Directions:
The expected answer is a bare count of the lines in the data below that contain "computer".
________
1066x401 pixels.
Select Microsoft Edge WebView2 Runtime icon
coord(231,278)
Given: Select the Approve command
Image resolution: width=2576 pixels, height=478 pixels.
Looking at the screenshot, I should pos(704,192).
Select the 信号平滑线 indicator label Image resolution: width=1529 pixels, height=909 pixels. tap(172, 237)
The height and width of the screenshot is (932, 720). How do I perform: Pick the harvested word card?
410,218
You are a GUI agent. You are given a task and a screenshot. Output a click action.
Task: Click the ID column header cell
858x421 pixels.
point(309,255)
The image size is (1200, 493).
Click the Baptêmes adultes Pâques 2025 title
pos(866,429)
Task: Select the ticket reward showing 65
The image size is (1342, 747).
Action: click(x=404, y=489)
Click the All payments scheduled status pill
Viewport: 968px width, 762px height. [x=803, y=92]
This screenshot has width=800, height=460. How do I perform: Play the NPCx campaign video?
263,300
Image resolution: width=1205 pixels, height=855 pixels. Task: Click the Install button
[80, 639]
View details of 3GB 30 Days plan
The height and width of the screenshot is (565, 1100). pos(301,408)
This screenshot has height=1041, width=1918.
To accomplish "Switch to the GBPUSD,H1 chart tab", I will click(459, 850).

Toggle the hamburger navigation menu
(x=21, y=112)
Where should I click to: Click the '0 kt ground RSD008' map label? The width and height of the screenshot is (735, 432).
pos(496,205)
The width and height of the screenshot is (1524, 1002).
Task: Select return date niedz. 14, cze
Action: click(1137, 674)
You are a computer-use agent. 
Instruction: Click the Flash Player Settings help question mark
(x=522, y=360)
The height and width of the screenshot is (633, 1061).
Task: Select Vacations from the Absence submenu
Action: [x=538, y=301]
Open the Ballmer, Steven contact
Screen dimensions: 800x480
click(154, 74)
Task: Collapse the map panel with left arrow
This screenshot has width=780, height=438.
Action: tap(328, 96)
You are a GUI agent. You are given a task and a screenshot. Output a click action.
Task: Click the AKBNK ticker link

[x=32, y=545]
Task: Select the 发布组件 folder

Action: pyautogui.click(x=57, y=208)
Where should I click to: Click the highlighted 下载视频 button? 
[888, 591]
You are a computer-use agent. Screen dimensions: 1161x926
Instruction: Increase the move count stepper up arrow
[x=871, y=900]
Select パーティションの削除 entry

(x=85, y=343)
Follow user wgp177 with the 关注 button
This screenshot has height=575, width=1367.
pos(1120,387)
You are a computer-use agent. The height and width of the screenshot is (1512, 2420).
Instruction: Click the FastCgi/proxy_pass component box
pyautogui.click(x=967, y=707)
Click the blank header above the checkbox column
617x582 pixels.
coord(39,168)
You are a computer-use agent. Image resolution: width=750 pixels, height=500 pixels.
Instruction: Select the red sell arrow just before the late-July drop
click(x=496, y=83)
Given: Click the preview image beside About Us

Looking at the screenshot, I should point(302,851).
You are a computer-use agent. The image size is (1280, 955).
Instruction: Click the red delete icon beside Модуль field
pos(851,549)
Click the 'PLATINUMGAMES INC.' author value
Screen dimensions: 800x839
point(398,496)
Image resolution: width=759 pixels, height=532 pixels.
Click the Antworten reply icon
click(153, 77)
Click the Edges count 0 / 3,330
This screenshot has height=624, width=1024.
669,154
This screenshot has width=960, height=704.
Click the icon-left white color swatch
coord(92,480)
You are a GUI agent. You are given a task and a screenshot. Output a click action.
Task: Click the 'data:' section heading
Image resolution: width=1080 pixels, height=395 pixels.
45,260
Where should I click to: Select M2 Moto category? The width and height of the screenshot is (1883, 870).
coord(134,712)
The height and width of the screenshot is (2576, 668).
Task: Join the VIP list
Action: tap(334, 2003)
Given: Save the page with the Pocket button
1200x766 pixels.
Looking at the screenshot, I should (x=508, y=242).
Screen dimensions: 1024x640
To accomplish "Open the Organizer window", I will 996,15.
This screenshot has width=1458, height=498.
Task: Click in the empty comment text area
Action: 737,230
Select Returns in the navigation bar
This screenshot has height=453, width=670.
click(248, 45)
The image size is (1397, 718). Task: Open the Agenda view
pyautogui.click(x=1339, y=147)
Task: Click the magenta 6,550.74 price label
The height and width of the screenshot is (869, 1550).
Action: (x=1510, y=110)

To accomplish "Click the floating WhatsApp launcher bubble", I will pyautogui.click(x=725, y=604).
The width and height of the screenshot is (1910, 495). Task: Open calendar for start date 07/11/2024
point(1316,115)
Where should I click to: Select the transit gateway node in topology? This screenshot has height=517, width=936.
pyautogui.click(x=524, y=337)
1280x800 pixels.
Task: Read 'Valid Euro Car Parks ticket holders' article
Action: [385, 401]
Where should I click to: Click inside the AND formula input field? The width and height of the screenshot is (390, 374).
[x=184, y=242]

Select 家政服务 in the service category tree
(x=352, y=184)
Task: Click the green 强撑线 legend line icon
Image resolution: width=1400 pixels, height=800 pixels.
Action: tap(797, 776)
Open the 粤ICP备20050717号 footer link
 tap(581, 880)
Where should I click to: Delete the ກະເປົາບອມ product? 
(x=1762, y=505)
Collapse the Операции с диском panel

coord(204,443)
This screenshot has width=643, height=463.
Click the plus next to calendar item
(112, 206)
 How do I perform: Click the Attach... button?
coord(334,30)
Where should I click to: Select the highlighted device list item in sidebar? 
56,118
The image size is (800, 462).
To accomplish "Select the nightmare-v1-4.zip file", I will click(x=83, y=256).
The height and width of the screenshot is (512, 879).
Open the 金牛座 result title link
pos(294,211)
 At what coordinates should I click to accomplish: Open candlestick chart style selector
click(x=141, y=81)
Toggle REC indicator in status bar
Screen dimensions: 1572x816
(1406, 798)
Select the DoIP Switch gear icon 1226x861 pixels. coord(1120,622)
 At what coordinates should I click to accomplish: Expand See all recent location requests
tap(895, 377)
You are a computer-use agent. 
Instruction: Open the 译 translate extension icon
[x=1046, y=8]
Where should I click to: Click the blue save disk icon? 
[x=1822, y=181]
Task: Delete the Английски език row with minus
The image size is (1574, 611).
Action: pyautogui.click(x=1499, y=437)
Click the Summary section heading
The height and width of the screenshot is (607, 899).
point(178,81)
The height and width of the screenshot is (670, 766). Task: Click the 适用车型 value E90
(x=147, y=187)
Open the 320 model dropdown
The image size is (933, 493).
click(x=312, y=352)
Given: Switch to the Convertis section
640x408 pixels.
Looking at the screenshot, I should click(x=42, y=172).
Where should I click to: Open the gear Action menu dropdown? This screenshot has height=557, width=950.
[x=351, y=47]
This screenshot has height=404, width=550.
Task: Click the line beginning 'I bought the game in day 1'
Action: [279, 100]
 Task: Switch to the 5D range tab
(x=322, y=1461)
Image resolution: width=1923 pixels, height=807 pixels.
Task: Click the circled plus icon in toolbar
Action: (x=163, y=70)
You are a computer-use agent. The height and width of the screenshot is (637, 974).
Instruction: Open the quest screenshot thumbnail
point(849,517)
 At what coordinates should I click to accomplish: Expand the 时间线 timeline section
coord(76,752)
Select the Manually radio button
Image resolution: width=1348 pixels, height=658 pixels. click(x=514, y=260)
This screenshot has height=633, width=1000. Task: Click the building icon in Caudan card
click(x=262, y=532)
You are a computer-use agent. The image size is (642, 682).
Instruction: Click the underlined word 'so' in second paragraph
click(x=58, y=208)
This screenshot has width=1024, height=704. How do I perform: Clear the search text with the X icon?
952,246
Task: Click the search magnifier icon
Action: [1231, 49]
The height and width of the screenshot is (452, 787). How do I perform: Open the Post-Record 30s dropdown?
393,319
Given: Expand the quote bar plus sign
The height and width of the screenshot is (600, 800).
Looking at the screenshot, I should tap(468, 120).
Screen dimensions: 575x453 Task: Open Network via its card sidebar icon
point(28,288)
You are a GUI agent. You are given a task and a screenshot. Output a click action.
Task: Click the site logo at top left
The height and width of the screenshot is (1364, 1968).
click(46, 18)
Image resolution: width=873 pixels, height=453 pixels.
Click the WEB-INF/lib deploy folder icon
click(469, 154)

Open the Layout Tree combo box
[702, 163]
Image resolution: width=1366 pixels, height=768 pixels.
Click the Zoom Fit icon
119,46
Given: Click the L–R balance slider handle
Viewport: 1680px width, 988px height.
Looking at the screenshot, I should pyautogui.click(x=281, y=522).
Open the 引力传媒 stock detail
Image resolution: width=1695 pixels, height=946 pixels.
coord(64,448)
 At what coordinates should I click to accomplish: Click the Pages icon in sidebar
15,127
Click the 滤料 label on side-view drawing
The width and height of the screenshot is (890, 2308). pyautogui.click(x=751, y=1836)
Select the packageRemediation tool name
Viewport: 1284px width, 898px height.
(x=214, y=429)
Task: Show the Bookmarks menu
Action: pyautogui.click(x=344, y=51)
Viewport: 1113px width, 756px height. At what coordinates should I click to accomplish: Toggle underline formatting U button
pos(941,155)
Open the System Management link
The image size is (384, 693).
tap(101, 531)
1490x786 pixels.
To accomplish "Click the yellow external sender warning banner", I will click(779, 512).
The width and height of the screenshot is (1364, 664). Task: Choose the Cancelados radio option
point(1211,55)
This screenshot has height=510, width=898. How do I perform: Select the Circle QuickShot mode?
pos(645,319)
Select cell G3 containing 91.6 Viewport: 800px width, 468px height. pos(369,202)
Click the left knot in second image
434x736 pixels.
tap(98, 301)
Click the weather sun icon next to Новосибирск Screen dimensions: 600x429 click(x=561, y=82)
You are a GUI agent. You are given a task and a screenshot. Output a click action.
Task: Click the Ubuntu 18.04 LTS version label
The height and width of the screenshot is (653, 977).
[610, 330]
________
Written reply:
8